When locals in Brussels speak of “La Cambre”, they usually refer to both the beautiful Cistercian Abbey close to the Ixelles ponds, the Abbaye de la Cambre, and the popular park nearby, the Bois de la Cambre. Fewer people might know that it is also the name of a prestigious visual arts school hosted within a portion of the ancient abbey’s buildings, thus its name La Cambre.

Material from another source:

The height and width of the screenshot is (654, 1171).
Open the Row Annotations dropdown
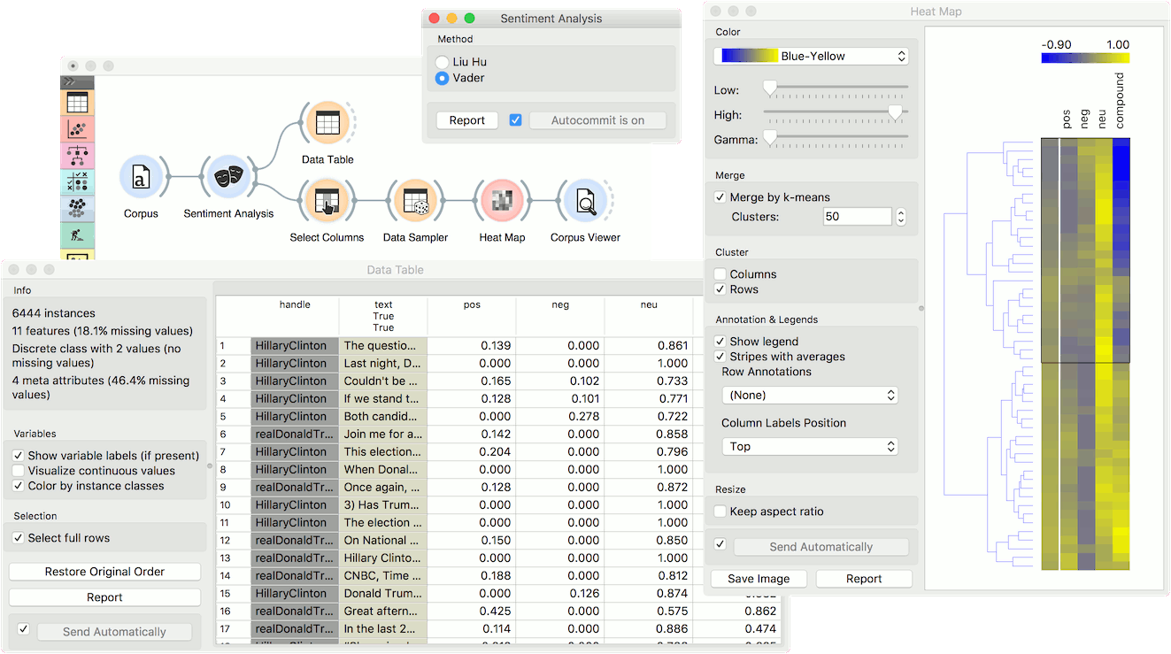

La Cambre School of Visual Arts was founded in 1927 by famous Belgian architect Henry Van de Velde, well known in architecture history because he also founded the Weimar School of Decorative Arts in 1908 and so laid the groundwork for the first Bauhaus. You can see several examples of his work in Brussels, one of which is the modernist Hôtel Van de Velde in Avenue Franklin Roosevelt, not far from the Abbey, that became an extension of the La Cambre School of Visual Arts in the 1980s. This is no coincidence! However, the Abbey’s buildings still host the School’s headquarters (at number 21) along with its library, cafeteria, some workshops, an auditorium for lectures and performances.
So if you happen to visit the historic site of the Abbaye de la Cambre, which I warmly recommend, you might meet groups of students strolling around its beautiful gardens or relaxing in its romantic courtyards. I love to have a rest on the garden’s benches and observe these lively students who are sometimes a real inspiration for me in terms of clothing style.